E veniamo agli artisti.
Nel 1877 trascorse qualche mese a Sanremo Pëtr Il'ic Cajkovskij.Era molto depresso, si era sposato da pochi mesi per nascondere la sua omosessualità, e il matrimonio era già fallito. Tra i tanti che si innamorarono di Sanremo negli anni Settanta dell'Ottocento spicca Edward Lear, celebre scrittore e illustratore inglese, che vi costruì la "Villa Tennyson" così chiamata in onore del grande poeta suo conterraneo, e riposa nel locale cimitero monumentale di Foce. Lear è specialmente ricordato per i suoi limerick, forme di brevi poesie/filastrocche comiche e surreali. L’ultimo limerick lo scrisse per la sua propria tomba:
There once was a man named Lear
Who found limericks so dear
His final resting space
Is an unusual place
Most people don't know he's here.[C'era una volta un uomo di nome Lear
Che trovava i limerick così cari
La sua ultima dimora
È un luogo insolito
La maggior parte della gente non sa che è qui.]
Henry James ambienta alcuni episodi del Ritratto di signora a Sanremo, da lui definita “la soglia d'Italia”. E per finire, un altro autore di best seller dell’epoca (dai suoi romanzi Hollywood trae film con Rodolfo Valentino), Vicente Blasco Ibañez, oggi dimenticato. Il suo Il nemico delle donne offre il miglior ritratto della Riviera mondana fin de siècle. Lo scrittore spagnolo scrive della città: “sui pendii si intravede il mosaico multicolore delle villete, ecco Sanremo con le sue spiagge piene di poesia ...”
Oggi Sanremo non è più il centro d'attrazione esclusivo dell'alta società, il luogo ricercato dall‘aristocrazia internazionale colta e raffinata e dall'alta borghesia imprenditoriale del Nord Europa. Quello che è oggi rimasto l’unico nume tutelare letterario di Sanremo (gli è stato intitolato un lungomare e le fornite librerie della città traboccano di libri suoi e su di lui) Italo Calvino - non il mio scrittore preferito, troppo esile, freddo e cerebrale per i miei gusti - scrisse della città alla fine degli anni Trenta:
La ‘belle epoque’ della Riviera era finita .... Con la guerra, San Remo cessò d'essere quel punto d'incontro cosmopolita che era da quasi un secolo (lo cessò per sempre; nel dopoguerra diventò un pezzo di periferia milan-torinese).

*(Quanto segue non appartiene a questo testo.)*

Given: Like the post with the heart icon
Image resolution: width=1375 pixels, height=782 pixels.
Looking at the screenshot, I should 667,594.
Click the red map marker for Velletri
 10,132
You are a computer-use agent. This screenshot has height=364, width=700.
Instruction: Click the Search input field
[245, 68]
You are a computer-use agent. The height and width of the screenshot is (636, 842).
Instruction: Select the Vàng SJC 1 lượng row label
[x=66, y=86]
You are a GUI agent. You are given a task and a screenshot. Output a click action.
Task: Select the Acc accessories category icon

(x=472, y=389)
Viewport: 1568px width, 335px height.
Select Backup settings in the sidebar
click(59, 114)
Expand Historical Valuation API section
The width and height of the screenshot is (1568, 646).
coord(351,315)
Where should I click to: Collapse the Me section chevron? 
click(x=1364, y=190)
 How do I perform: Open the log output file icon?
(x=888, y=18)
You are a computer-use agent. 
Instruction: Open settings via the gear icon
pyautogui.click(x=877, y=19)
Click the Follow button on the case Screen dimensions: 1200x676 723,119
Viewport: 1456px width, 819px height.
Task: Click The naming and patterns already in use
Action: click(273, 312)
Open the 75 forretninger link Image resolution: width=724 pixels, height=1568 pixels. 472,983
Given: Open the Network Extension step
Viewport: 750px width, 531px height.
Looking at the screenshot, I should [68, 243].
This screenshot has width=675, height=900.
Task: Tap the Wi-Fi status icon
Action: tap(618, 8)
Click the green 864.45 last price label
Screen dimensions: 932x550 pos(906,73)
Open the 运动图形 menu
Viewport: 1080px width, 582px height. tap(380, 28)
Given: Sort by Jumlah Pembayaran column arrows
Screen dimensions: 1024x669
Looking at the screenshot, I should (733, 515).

Pur essendo io stesso uno dei tanti milanesi a Sanremo, non sono del tutto d’accordo con lo scrittore. A Sanremo abbondano ancora i turisti stranieri di tutte le nazionalità, così come ci sono agenzie immobiliari con scritte in cirillico e gioiellieri che vendono icone antiche e uova di Fabergé, riecheggiando antiche frequentazioni russe (anche se i clienti non sono più gli aristocratici ma i “magnati” ed “oligarchi” dei nostri tempi). E al di là dei troppi, brutti palazzi della speculazione edilizia (ancora Calvino, si veda il suo omonimo romanzo del 1963) e del traffico caotico, Sanremo conserva il suo flair internazionale e le tracce della sua spumeggiante Belle Époque.